EXERCISE:
Below are some records. Return exactly the lines from the one containing "Task: Click the address bar URL field" through the one containing "Given: Open Zoom Apps", both included, and only those.

RECORDS FOR THE TASK:
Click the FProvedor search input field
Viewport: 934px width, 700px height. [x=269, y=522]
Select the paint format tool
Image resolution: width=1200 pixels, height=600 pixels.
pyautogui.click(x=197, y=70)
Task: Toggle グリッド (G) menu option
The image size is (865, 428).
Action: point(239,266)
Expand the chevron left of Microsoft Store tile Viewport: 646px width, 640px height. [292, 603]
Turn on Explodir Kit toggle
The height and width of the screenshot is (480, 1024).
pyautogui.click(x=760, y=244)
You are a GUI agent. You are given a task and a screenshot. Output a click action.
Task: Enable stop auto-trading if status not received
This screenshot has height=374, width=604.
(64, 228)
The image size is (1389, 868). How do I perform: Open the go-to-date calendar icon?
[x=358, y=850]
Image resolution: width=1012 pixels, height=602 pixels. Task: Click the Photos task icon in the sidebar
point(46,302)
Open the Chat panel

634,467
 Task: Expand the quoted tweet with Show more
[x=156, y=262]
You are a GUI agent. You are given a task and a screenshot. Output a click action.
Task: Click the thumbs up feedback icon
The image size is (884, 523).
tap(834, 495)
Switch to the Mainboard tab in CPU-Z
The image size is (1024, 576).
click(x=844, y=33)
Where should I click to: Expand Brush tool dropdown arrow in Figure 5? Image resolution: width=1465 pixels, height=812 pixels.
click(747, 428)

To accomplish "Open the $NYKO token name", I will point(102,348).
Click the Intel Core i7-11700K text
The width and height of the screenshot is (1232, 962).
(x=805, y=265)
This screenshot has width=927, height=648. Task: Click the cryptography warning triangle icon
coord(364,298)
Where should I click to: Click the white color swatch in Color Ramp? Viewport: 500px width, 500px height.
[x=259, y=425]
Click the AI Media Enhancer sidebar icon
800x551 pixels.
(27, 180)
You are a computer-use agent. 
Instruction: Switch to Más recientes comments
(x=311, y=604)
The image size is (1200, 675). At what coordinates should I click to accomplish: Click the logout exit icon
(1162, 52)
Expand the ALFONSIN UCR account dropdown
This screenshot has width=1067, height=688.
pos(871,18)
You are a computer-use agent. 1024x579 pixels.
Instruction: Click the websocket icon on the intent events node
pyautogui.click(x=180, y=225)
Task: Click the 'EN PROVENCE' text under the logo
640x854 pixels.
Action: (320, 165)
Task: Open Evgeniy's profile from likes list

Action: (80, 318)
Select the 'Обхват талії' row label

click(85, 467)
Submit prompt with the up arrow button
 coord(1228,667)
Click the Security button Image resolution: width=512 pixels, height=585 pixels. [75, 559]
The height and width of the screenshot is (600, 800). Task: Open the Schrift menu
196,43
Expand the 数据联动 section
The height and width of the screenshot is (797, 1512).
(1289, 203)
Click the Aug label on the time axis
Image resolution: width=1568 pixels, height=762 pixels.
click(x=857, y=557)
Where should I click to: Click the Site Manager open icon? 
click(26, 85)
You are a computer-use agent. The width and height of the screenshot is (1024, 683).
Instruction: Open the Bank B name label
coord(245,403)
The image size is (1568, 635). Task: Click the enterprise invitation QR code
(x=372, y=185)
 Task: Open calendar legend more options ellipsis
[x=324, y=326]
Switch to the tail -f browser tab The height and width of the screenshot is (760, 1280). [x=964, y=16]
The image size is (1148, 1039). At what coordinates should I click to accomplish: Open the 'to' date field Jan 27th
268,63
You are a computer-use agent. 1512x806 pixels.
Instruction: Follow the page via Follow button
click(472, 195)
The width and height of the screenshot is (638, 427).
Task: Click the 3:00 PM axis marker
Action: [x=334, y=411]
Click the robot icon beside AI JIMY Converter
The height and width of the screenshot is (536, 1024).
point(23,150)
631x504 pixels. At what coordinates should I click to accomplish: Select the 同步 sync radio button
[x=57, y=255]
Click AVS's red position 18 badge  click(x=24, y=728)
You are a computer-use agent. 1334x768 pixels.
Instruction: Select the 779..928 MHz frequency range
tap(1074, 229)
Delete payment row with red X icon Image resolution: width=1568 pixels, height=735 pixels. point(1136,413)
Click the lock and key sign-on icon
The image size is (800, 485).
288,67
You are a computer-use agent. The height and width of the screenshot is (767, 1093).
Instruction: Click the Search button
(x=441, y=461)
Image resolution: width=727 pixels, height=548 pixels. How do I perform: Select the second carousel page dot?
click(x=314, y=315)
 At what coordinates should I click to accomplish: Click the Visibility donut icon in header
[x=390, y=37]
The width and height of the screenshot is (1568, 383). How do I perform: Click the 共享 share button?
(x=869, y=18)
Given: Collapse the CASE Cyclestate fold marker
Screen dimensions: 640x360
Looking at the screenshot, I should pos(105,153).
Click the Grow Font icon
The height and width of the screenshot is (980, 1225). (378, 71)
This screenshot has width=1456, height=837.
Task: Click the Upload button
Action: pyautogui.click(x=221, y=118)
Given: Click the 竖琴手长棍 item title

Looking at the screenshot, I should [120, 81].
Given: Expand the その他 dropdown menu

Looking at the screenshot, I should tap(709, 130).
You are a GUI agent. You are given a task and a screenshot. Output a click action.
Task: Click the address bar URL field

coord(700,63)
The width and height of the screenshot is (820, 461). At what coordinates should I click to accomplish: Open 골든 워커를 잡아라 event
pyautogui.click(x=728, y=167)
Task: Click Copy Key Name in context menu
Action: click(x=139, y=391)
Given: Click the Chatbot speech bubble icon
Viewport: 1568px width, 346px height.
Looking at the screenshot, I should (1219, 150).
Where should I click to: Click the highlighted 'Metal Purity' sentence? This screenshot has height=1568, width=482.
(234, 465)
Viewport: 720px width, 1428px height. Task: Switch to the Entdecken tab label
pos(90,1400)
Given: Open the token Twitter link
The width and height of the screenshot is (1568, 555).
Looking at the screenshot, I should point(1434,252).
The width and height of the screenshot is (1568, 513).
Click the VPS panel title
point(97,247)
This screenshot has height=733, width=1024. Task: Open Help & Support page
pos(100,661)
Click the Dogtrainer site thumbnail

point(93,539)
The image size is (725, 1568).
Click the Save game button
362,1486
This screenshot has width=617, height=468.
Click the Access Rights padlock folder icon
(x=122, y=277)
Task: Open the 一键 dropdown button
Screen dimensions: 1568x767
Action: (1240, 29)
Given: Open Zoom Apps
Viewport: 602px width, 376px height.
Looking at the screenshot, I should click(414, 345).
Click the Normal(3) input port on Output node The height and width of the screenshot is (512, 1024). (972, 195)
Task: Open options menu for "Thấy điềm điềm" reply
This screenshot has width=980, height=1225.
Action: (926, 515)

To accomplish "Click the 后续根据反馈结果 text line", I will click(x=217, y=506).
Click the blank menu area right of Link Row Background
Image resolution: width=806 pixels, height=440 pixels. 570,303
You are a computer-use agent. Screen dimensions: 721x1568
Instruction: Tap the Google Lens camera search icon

SOLVED EXERCISE:
Task: Click the address bar URL field

coord(700,63)
The width and height of the screenshot is (820, 461). At what coordinates should I click to accomplish: Open 골든 워커를 잡아라 event
pyautogui.click(x=728, y=167)
Task: Click Copy Key Name in context menu
Action: click(x=139, y=391)
Given: Click the Chatbot speech bubble icon
Viewport: 1568px width, 346px height.
Looking at the screenshot, I should (1219, 150).
Where should I click to: Click the highlighted 'Metal Purity' sentence? This screenshot has height=1568, width=482.
(234, 465)
Viewport: 720px width, 1428px height. Task: Switch to the Entdecken tab label
pos(90,1400)
Given: Open the token Twitter link
The width and height of the screenshot is (1568, 555).
Looking at the screenshot, I should point(1434,252).
The width and height of the screenshot is (1568, 513).
Click the VPS panel title
point(97,247)
This screenshot has height=733, width=1024. Task: Open Help & Support page
pos(100,661)
Click the Dogtrainer site thumbnail

point(93,539)
The image size is (725, 1568).
Click the Save game button
362,1486
This screenshot has width=617, height=468.
Click the Access Rights padlock folder icon
(x=122, y=277)
Task: Open the 一键 dropdown button
Screen dimensions: 1568x767
Action: (1240, 29)
Given: Open Zoom Apps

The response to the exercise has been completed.